*Stored items from a collection*:

%%

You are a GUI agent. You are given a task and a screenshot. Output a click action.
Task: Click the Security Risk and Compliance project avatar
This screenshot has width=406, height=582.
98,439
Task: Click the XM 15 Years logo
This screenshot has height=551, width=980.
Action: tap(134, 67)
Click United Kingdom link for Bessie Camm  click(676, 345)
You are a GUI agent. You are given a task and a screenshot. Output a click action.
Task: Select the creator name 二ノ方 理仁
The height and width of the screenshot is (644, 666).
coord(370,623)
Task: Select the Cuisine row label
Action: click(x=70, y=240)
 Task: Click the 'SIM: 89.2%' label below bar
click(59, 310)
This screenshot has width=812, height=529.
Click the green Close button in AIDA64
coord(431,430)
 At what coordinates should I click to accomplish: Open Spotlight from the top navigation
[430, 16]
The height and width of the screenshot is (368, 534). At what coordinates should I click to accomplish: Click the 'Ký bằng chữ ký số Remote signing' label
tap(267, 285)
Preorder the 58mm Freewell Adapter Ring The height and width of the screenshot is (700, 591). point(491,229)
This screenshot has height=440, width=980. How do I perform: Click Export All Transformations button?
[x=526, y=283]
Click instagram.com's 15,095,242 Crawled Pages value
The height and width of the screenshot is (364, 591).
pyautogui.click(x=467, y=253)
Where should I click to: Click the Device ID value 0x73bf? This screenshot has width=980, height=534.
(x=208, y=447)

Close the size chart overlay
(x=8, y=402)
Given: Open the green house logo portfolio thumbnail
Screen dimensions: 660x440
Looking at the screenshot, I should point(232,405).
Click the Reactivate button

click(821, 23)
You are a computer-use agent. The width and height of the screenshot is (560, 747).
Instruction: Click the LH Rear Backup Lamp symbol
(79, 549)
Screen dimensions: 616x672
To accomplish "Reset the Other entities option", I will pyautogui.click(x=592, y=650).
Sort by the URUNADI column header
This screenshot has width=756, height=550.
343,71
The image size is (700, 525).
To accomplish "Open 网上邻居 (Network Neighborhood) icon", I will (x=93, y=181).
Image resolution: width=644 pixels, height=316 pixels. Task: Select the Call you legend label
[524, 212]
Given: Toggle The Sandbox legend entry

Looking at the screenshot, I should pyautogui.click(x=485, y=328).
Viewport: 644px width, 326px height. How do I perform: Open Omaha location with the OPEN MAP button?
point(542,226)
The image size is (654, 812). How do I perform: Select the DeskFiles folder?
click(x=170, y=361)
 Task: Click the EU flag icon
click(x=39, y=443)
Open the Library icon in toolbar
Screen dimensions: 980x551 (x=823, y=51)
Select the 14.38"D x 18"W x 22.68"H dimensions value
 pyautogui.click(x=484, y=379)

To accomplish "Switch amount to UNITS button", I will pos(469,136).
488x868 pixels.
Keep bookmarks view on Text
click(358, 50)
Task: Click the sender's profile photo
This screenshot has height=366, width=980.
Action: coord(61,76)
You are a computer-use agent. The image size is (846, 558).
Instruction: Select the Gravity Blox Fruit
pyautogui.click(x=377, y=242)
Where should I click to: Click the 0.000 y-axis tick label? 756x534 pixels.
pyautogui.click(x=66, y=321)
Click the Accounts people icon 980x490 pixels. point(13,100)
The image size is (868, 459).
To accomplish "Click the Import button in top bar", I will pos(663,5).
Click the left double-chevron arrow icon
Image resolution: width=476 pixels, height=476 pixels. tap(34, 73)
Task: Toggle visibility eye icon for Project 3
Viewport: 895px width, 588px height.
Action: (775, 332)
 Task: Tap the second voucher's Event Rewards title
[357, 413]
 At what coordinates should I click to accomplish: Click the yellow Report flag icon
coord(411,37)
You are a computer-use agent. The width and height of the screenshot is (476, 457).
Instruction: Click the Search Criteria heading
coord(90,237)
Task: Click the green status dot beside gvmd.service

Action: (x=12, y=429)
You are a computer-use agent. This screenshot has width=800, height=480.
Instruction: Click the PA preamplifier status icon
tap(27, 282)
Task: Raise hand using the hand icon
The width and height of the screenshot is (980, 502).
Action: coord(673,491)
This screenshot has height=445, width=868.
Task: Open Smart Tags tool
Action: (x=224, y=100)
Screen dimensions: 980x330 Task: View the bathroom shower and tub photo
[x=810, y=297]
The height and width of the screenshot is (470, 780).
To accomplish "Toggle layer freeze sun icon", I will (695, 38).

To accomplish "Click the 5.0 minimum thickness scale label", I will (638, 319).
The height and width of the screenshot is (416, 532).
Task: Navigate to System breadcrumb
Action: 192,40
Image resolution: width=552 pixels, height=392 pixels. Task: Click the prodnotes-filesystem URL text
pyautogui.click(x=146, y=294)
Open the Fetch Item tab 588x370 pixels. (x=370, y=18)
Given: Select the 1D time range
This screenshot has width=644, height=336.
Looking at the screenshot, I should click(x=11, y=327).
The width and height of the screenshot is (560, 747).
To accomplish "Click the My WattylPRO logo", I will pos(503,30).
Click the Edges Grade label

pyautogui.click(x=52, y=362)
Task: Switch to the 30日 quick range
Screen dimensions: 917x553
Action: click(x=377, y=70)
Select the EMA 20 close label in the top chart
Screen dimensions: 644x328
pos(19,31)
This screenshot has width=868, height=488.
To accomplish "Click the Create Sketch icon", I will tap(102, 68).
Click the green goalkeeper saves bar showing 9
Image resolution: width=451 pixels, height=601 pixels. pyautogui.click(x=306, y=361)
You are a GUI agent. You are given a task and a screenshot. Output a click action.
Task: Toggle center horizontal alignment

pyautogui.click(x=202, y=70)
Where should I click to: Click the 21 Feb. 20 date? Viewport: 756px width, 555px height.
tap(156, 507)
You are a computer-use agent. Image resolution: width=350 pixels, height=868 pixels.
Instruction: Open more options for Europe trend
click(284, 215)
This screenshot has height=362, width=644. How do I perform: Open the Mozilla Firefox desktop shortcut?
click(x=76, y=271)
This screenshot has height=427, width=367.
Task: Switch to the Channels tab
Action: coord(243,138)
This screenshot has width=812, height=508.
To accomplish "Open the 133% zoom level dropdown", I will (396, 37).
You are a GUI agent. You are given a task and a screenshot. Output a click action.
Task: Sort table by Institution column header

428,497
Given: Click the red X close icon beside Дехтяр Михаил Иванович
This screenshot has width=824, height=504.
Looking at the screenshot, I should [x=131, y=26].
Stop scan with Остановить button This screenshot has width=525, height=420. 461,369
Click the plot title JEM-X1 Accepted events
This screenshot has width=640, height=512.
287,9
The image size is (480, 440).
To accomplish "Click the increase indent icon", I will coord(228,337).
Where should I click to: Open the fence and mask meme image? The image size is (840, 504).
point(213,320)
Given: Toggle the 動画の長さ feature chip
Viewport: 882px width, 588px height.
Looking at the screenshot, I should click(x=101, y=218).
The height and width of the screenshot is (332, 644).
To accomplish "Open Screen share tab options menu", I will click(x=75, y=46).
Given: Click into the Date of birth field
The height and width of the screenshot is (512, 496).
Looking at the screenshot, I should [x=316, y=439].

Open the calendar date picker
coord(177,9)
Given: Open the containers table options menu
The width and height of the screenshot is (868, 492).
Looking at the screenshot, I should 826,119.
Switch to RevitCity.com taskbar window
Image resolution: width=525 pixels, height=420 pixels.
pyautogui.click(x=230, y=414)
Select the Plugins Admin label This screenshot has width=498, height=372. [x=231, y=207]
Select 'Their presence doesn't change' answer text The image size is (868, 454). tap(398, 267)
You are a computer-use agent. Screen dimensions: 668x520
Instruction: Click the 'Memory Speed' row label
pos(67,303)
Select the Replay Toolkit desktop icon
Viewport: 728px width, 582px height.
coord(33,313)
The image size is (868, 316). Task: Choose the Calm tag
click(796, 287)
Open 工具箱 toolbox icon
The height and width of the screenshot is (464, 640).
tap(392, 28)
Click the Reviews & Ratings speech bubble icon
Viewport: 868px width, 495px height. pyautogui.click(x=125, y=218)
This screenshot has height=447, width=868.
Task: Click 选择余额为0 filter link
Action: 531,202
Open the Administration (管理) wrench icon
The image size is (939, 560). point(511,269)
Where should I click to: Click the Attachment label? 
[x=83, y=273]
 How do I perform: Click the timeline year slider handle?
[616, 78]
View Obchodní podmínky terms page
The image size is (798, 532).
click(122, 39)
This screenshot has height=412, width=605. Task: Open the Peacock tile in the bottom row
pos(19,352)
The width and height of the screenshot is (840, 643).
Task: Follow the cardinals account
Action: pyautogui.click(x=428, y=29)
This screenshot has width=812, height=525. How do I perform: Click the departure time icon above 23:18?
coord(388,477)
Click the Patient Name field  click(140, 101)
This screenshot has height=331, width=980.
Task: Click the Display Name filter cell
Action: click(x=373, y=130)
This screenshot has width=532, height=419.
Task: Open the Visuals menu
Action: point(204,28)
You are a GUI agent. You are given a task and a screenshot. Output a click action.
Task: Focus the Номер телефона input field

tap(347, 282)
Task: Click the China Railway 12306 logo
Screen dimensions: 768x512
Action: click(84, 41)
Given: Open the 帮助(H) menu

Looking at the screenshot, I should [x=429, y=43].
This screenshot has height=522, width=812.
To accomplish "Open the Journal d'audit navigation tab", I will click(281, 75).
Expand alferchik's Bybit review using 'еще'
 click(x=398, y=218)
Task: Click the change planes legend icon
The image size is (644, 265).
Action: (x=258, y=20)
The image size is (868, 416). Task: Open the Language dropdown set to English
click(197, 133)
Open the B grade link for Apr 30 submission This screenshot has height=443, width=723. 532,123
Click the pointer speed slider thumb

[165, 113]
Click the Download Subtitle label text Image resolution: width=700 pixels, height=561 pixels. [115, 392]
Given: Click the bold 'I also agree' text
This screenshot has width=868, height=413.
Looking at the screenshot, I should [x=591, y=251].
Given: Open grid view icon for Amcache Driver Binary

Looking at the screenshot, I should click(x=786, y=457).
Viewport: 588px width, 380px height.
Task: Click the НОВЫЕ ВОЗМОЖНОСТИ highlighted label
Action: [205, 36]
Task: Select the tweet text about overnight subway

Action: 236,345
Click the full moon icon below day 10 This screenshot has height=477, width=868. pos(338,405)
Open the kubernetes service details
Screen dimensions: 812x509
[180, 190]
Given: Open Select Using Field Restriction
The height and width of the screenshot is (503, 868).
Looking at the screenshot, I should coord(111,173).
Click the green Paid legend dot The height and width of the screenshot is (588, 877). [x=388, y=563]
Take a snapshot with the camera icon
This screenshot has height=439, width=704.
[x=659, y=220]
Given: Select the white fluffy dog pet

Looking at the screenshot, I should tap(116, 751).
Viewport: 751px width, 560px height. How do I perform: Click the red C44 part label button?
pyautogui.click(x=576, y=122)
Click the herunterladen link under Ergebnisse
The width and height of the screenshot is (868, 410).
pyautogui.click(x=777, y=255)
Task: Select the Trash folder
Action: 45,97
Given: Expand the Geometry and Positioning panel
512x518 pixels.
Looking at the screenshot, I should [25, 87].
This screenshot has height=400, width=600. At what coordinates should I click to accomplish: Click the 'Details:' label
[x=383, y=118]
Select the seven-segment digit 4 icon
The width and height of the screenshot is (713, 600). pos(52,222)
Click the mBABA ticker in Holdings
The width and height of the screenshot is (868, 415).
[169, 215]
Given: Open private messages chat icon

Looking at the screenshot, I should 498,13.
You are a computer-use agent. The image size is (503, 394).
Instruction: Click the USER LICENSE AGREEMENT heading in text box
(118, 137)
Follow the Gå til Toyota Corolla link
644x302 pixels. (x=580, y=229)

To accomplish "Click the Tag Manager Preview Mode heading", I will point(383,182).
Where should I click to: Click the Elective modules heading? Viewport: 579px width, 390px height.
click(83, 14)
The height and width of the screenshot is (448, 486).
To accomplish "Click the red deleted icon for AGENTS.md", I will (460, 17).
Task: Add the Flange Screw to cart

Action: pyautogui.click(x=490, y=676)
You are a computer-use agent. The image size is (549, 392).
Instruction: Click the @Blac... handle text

%%

*Exercise instructions*:
Above are the records. Copy the lines beginning at the one that has "Given: Click into the Date of birth field" and ending with the one that has "Given: Open the containers table options menu", unchanged.

*Result of the exercise*:
Given: Click into the Date of birth field
The height and width of the screenshot is (512, 496).
Looking at the screenshot, I should [x=316, y=439].

Open the calendar date picker
coord(177,9)
Given: Open the containers table options menu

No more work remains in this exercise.